** Short problem **
Copy the following records verbatim, line for line.

** Input rows **
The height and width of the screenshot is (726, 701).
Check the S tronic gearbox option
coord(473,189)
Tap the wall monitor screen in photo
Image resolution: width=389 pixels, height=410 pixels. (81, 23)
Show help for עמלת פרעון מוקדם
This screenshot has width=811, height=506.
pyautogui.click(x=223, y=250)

** Solution **
The height and width of the screenshot is (726, 701).
Check the S tronic gearbox option
coord(473,189)
Tap the wall monitor screen in photo
Image resolution: width=389 pixels, height=410 pixels. (81, 23)
Show help for עמלת פרעון מוקדם
This screenshot has width=811, height=506.
pyautogui.click(x=223, y=250)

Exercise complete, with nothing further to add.